Class RuleManager


  • public class RuleManager
    extends java.lang.Object
    Represents segmentation rules manager. Responsible for constructing and storing break and exception rules.
    • Field Detail

      • maxLookbehindConstructLength

        private int maxLookbehindConstructLength
      • breakRuleList

        private java.util.List<Rule> breakRuleList
      • exceptionPatternMap

        private java.util.Map<Rule,​java.util.regex.Pattern> exceptionPatternMap
    • Constructor Detail

      • RuleManager

        public RuleManager​(SrxDocument document,
                           java.util.List<LanguageRule> languageRuleList,
                           int maxLookbehindConstructLength)
        Constructor. Responsible for retrieving rules from SRX document for given language code, constructing patterns and storing them in quick accessible format. Adds break rules to breakRuleList and constructs corresponding exception patterns in exceptionPatternMap.

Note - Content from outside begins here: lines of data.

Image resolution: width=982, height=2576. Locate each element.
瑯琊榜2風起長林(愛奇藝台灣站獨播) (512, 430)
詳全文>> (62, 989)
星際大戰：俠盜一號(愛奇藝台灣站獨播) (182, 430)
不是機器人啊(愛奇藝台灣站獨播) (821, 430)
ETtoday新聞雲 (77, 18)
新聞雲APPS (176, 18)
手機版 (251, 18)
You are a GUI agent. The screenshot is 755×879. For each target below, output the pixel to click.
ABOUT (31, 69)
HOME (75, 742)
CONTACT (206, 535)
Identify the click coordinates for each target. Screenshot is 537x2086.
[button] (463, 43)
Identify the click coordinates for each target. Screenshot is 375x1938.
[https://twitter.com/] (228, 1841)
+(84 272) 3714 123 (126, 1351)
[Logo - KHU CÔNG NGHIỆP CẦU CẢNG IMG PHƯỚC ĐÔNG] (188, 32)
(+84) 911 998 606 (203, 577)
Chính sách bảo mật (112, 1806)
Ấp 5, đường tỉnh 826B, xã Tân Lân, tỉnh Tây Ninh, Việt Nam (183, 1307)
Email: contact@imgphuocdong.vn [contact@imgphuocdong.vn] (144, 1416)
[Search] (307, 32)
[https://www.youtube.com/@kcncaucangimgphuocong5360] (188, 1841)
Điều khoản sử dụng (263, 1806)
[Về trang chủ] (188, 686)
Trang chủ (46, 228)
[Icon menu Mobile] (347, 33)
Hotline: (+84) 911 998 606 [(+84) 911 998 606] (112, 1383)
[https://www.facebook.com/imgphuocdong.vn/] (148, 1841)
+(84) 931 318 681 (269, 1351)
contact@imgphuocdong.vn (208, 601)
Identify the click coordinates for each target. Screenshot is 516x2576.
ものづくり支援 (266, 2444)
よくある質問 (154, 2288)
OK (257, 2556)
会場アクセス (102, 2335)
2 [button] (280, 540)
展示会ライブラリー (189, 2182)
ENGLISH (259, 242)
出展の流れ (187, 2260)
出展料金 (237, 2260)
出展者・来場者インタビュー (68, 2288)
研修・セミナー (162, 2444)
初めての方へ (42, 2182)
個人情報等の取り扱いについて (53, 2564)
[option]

Uses document cache to store rules and patterns.
        Parameters:
        document - SRX document
        languageRuleList - list of language rules
        maxLookbehindConstructLength - Maximum length of regular expression in lookbehind (see Util.finitize(String, int)).
    • Method Detail

      • getBreakRuleList

        public java.util.List<Rule> getBreakRuleList()
        Returns:
        break rule list
      • getExceptionPattern

        public java.util.regex.Pattern getExceptionPattern​(Rule breakRule)
        Parameters:
        breakRule -
        Returns:
        exception pattern corresponding to give break rule
      • createExceptionPatternString

        private java.lang.String createExceptionPatternString​(Rule rule)
        Creates exception pattern string that can be matched in the place where break rule was matched. Both parts of the rule (beforePattern and afterPattern) are incorporated into one pattern. beforePattern is used in lookbehind, therefore it needs to be modified so it matches finite string (contains no *, + or {n,}).
        Parameters:
        rule - exception rule
        Returns:
        string containing exception pattern